A new survey by Spatz's group shows that many domestic violence victims may be falling through the cracks – leaving open the possibility that they could be swept up in any new push to marry.

California began implementing welfare reform in 1998, limiting welfare clients on CalWORKS to a maximum of five years of cash aid. The time limit has increased stress on single mothers who have barriers to sticking with job-training programs or work, such as dealing with domestic violence.

Under the law, victims are supposed to be exempted from the program's work requirement while they get help and can receive financial aid over the five-year limit. That way, if a mom has to spend hours in court fighting for a restraining order, for example, she can later complete her job training.

But a review by LIFETIME of state data shows that less than 2 percent of CalWORKS mothers received services or waivers for domestic violence last year.
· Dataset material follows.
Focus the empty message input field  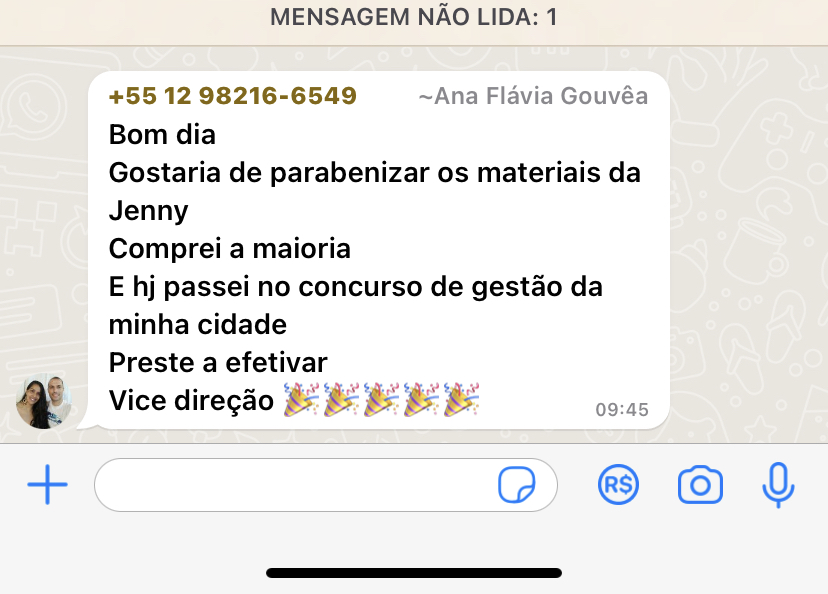[326, 485]
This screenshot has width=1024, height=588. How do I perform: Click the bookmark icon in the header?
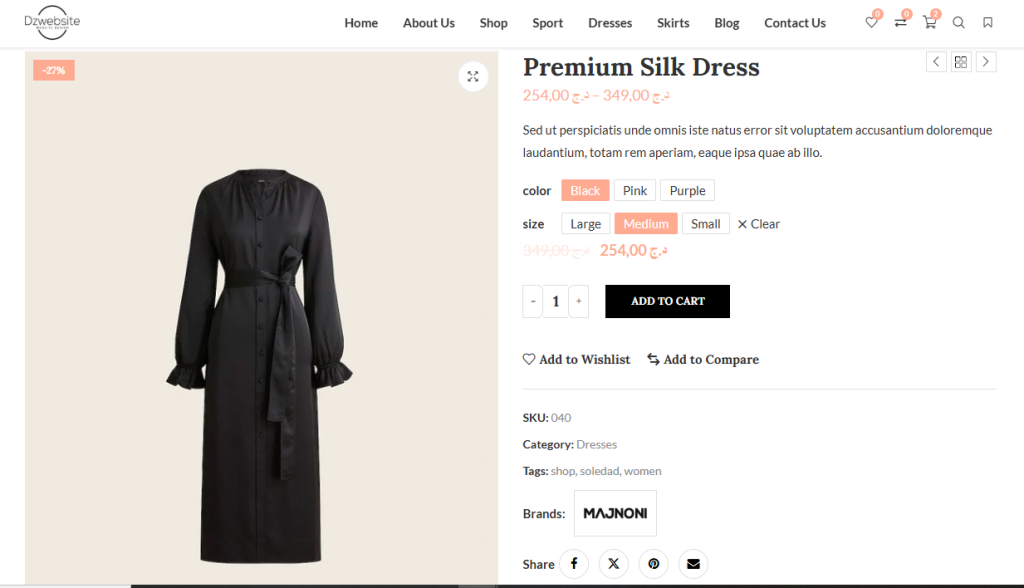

There's no way to know for sure how many more women are in need, but it's likely the number is far higher. A recent California Institute for Mental Health study of welfare clients in two counties, for example, found that some 65 percent were domestic violence victims in the last three years.
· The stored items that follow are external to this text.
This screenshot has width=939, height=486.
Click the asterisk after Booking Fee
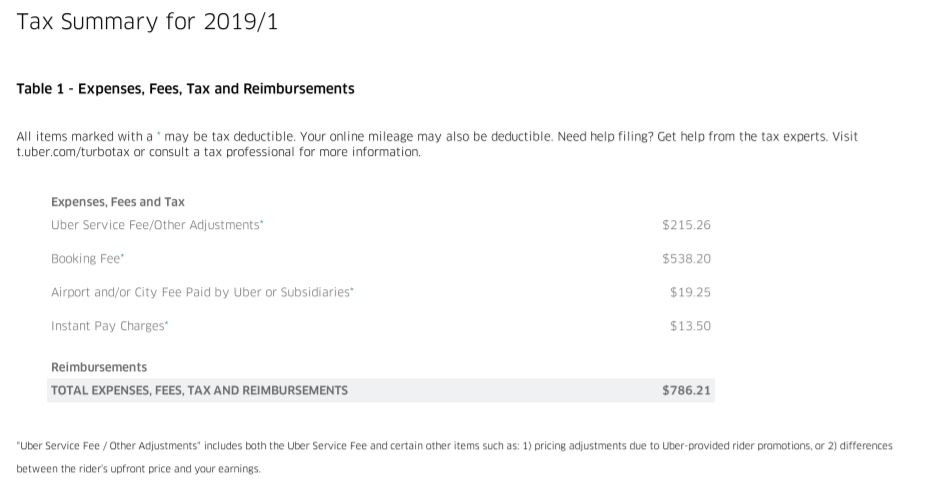122,256
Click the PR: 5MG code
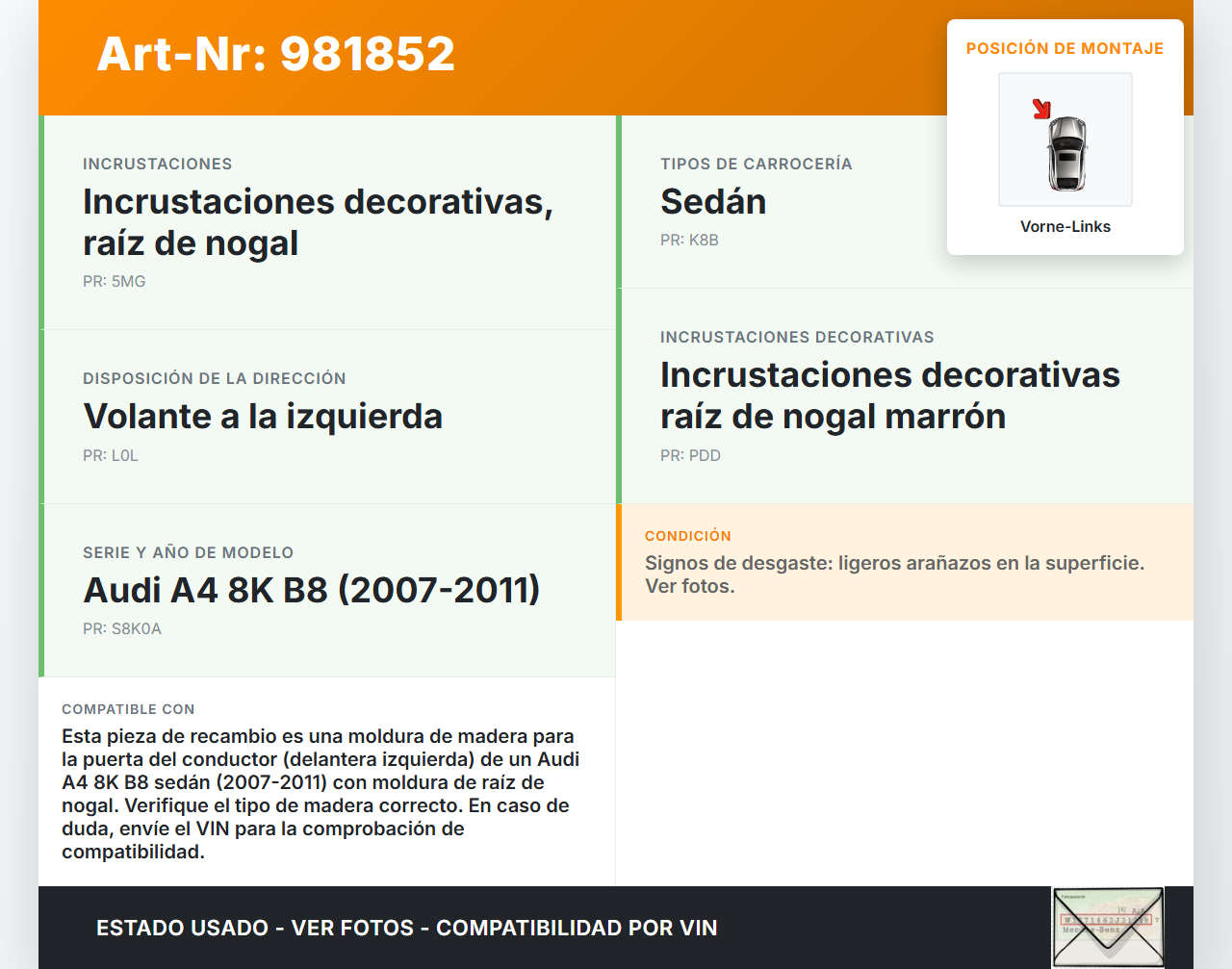 (114, 282)
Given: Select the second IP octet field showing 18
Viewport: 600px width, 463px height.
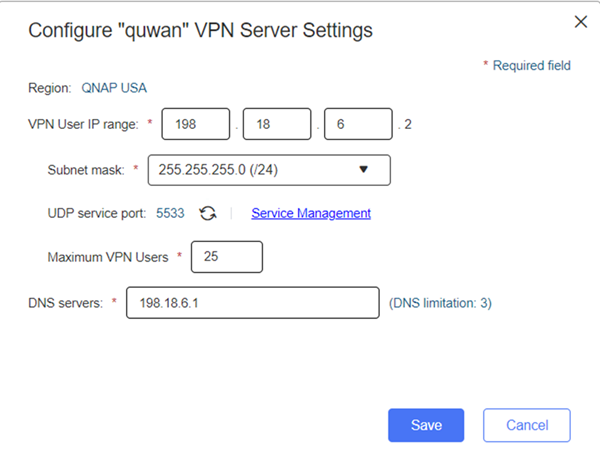Looking at the screenshot, I should coord(277,124).
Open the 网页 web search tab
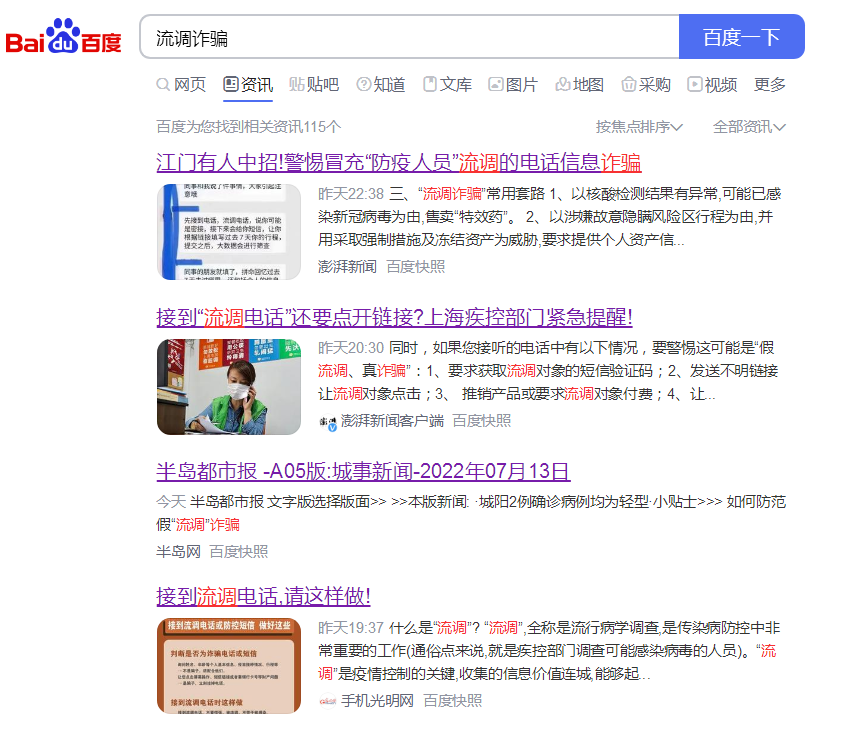 181,85

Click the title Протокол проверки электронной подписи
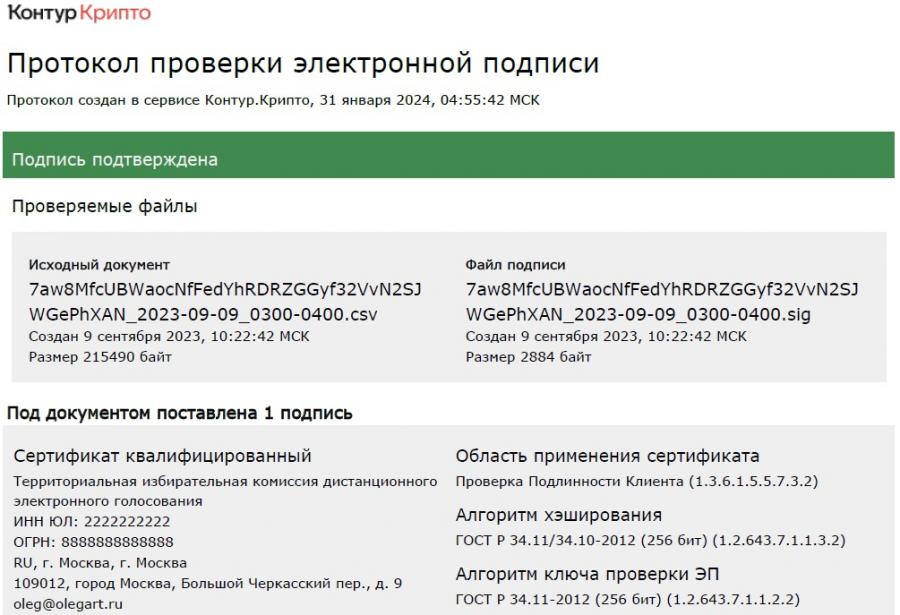(x=302, y=64)

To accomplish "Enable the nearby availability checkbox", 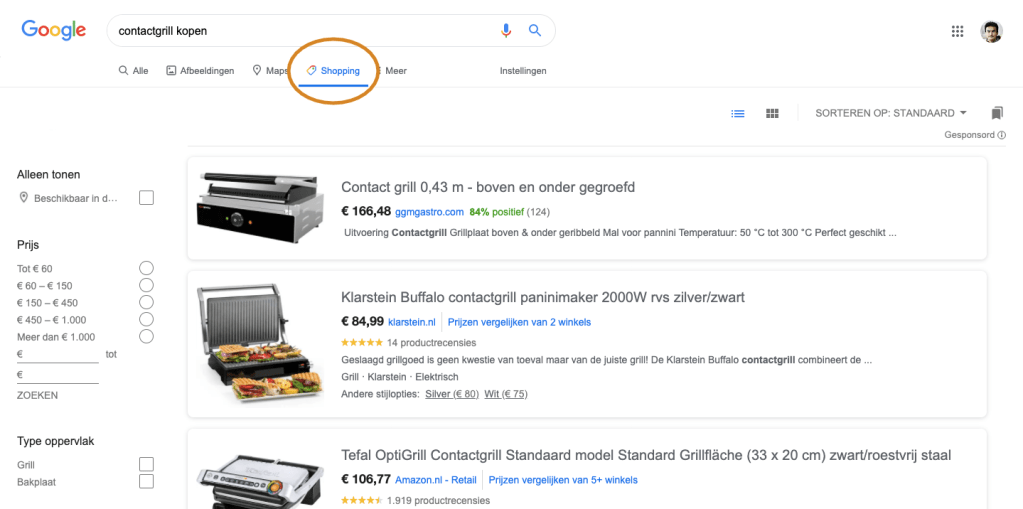I will [146, 198].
State welfare officials told the Bay Guardian the numbers LIFETIME is using for most counties are too low, but they were unable to give us revised figures (officials believe it's likely many victims are accessing services outside of the CalWORKS system).
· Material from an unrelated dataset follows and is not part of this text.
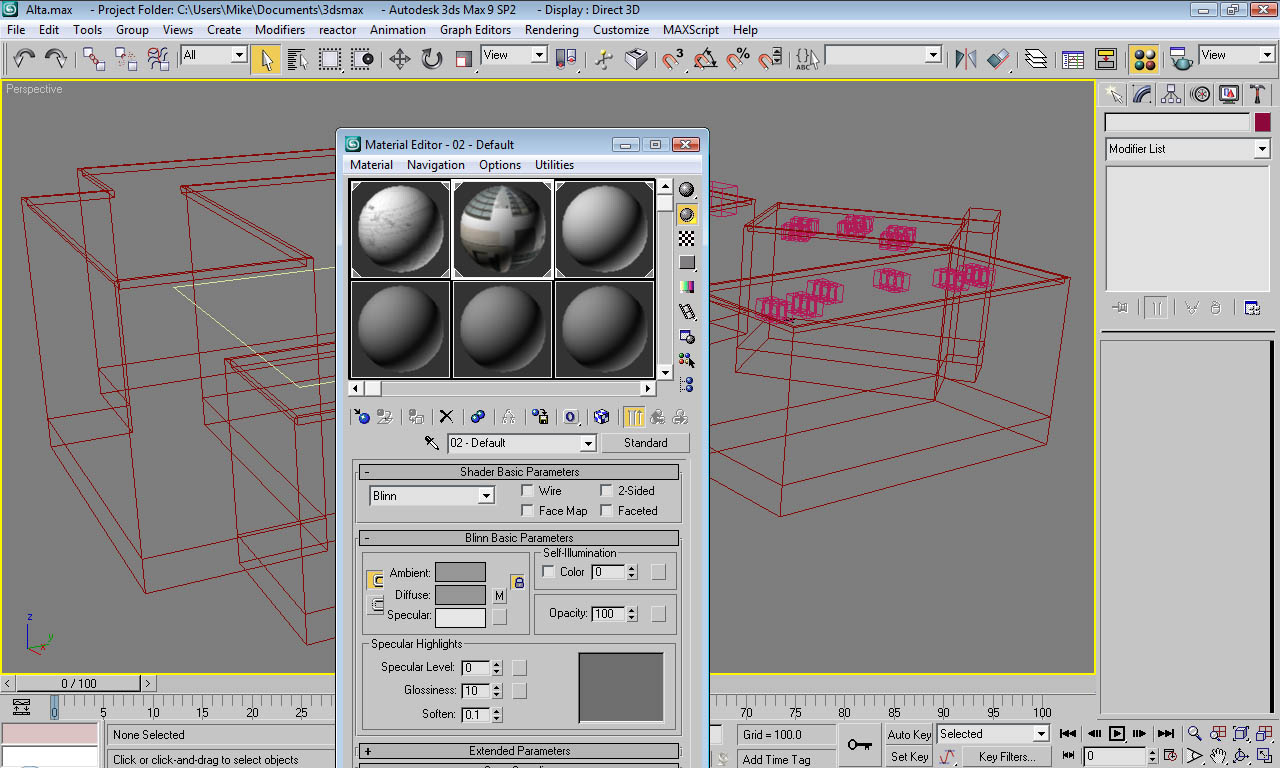The height and width of the screenshot is (768, 1280).
Task: Activate the Select and Rotate tool
Action: point(431,59)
San Francisco CalWORKS program manager Dolores Heaven told us her staffers are doing their best to get information about the waiver program to their clients. "This is a bureaucratic organization," she said. "Let's be honest here, not everybody wants to tell us."

But Spatz challenged Heaven's explanation. "The onus is on the welfare department to assess for these barriers," she said. "Handing someone a stack of materials that they may or may not be able to understand is a different thing from sitting down and doing an assessment."

In San Francisco 389 families reached their five-year limit as of last month and another 79 are expected to time out this year. Though the clock started ticking back in 1998, the state didn't begin its domestic violence assessment program until last June. That's where the five-year limit becomes crucial. If any of those timed-out families are headed up by a domestic violence victim who needs more time to get back on her feet, her chances of making it without government aid are that much smaller.

In that context, the marriage push, and the idea that it's better to pair a woman with a second low-wage worker than to help her get the education and training she would need to develop a career that pays a living wage, appears even more cynical.

Minouche Kandel, a Bay Area Legal Aid staff attorney who advocates for welfare moms and who helped design San Francisco's domestic violence program, can't take a position on the welfare bill but told us the marriage promotion idea "comes from a very ideological place that we need a society made up of heterosexual couples. And if you look at what in the federal government can be a vehicle for that policy, welfare is one place you can enforce it."

For domestic violence victims, she adds, that ideology is misplaced. "Unless you are very, very careful about safety issues," she said, "you do run a risk of increasing domestic violence because you are potentially pushing people into a relationship where they could get hurt."